Donald Trump has taken the US to the brink of a tech cold war

The conflict between the US and China is not just for technological supremacy, but over two competing ideologies.

By Amy Borrett

Once a little-known regional telecoms company, Huawei has grown into a tech behemoth and one of China’s biggest success stories. But over the past decade, it has increasingly faced scrutiny from the West, and in the process become embedded in escalating Sino-American tensions.

The global push to build 5G networks has repeatedly made headlines because of the central role played by Huawei’s technology. But, despite the US’s best efforts to lobby other countries to keep Huawei out of their networks, it remains a key market player, providing 28 per cent of the global 5G base station (a part of the 5G infrastructure) market in 2019.

China dominates the 5G market
Technical contributions to 5G standards by company
IPlytics via ForeignPolicy.com

This has left the US and its allies with a difficult choice: implement Huawei’s tech and risk the alleged threat to national security that would bring, or reject it and potentially fall behind in the technology arms race. This question speaks to the shift in US priorities since the turn of the century, as foreign and economic policy have been subsumed by broader national security objectives. This has greatly accelerated over the past four years, as Trump has ramped up pressure on Huawei and other leading Chinese tech companies, and in the process driven the US to the brink of a tech cold war with China.

Semiconductors are taking centre stage

In response to Huawei’s continued dominance, Trump introduced export limits on the US’s world-leading semiconductor sector in May and August 2019. The US controls large segments of the world’s most advanced chip manufacturing, while China is a large importer – in 2019, it accounted for 23 per cent of global semiconductor imports – so it was thought that these restrictions would undermine Huawei’s consumer electronics and telecommunications hardware businesses.
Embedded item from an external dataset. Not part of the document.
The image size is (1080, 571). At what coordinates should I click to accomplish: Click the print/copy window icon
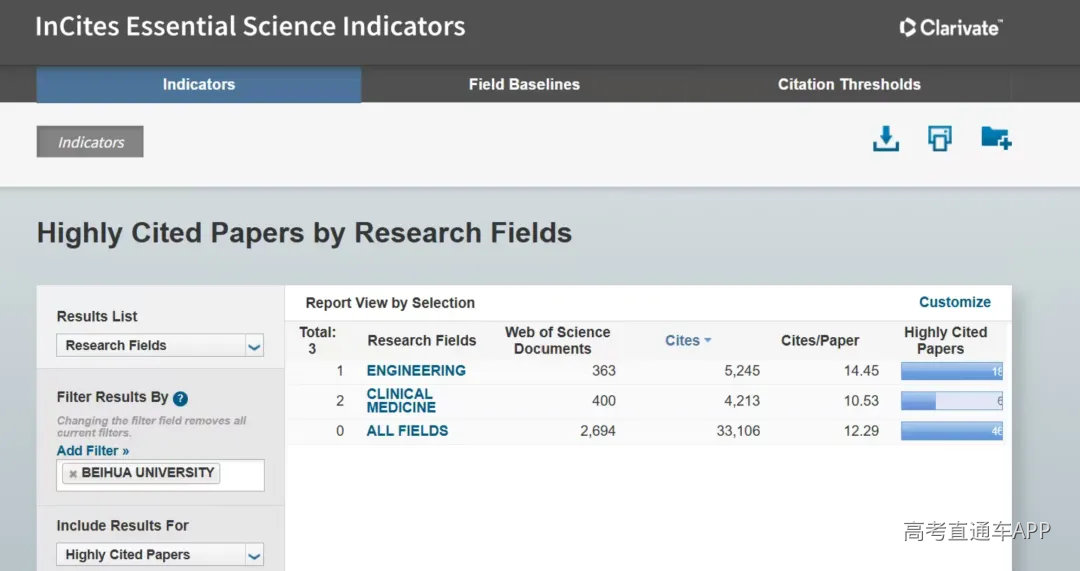coord(939,138)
China imports almost a quarter of the world’s semiconductors
Value of semiconductor imports ($bn)

BACI and UN Comtrade via PIIE

But it soon became apparent that the US had caused a problem for itself, cutting off a valuable source of income for domestic producers, while failing to eliminate the chip pipeline to China, which pivoted its supply chain to neighbouring Taiwan and South Korea. One quarter of the US semiconductor industry’s annual revenue originated from sales to Huawei and other Chinese companies, but only 5 per cent of the China’s chip imports were from the US.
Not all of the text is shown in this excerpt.